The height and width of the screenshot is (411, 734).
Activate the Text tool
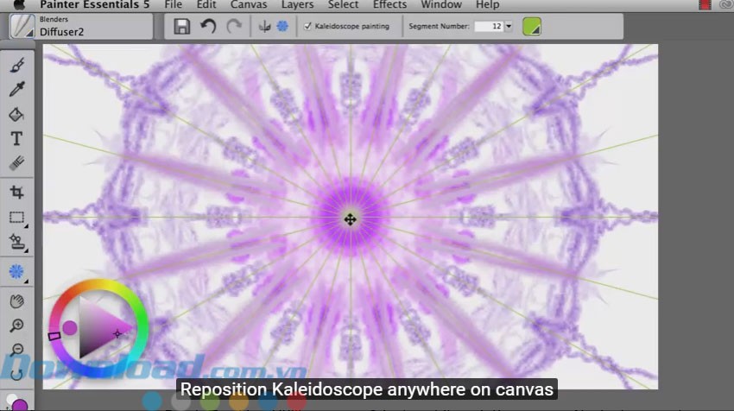tap(16, 138)
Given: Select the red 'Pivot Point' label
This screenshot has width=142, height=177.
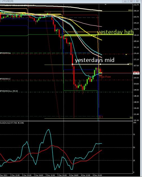Looking at the screenshot, I should [105, 77].
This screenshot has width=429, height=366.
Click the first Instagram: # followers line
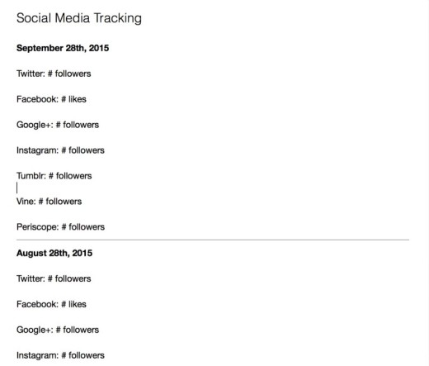[60, 150]
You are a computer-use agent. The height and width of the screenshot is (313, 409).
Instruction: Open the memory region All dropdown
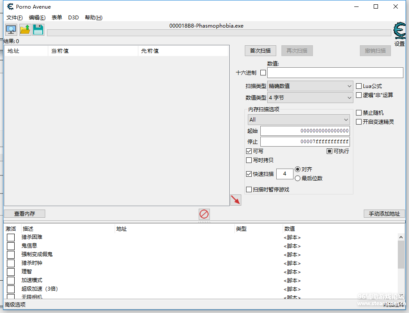coord(298,120)
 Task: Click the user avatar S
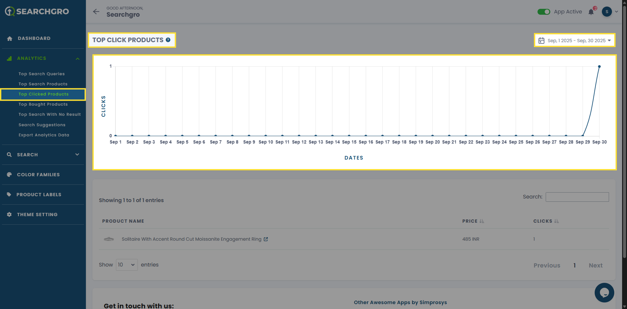tap(607, 12)
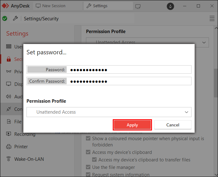The height and width of the screenshot is (177, 218).
Task: Uncheck Access my device's clipboard
Action: coord(88,152)
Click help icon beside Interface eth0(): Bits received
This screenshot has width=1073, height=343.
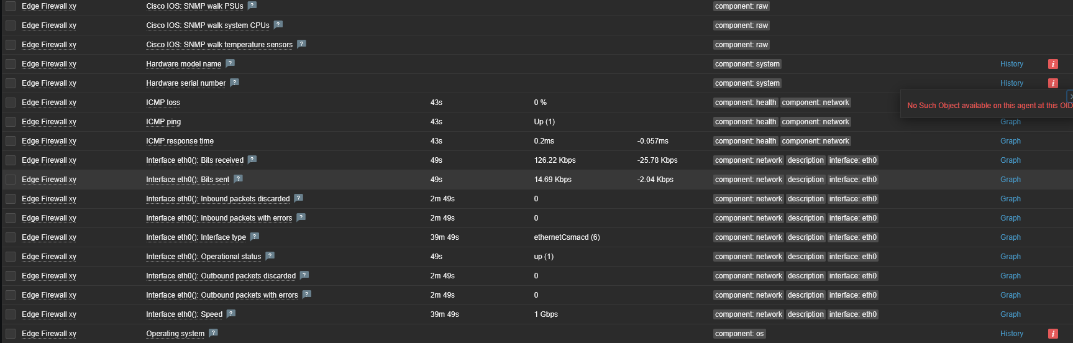click(252, 160)
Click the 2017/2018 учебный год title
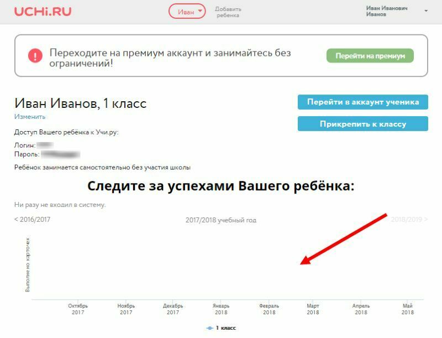Image resolution: width=442 pixels, height=338 pixels. pos(221,220)

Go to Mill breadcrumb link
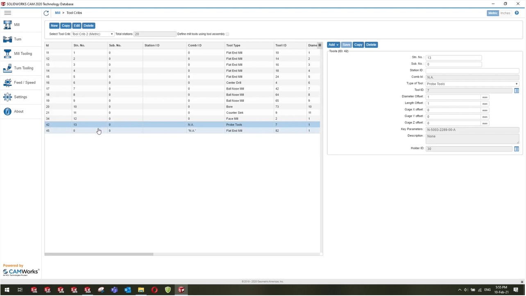point(58,13)

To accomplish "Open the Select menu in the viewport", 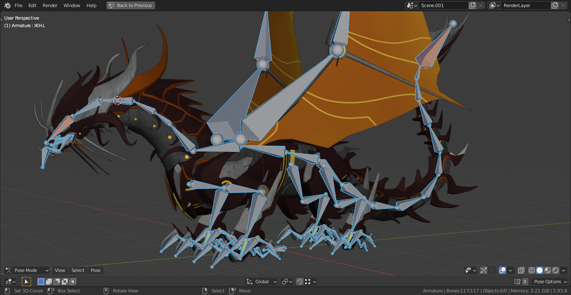I will pyautogui.click(x=78, y=270).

» Stated goal
Recast the listing as a JSON list of strings with one string per line, starting at the line that contains "Click help icon" and stopping after the line that contains "point(58,13)". Leave out blank lines and the pictures.

» Result below
[
  "Click help icon beside Interface eth0(): Bits received",
  "This screenshot has width=1073, height=343.",
  "click(252, 160)",
  "Click the 2017/2018 учебный год title",
  "Image resolution: width=442 pixels, height=338 pixels. pos(221,220)",
  "Go to Mill breadcrumb link",
  "point(58,13)"
]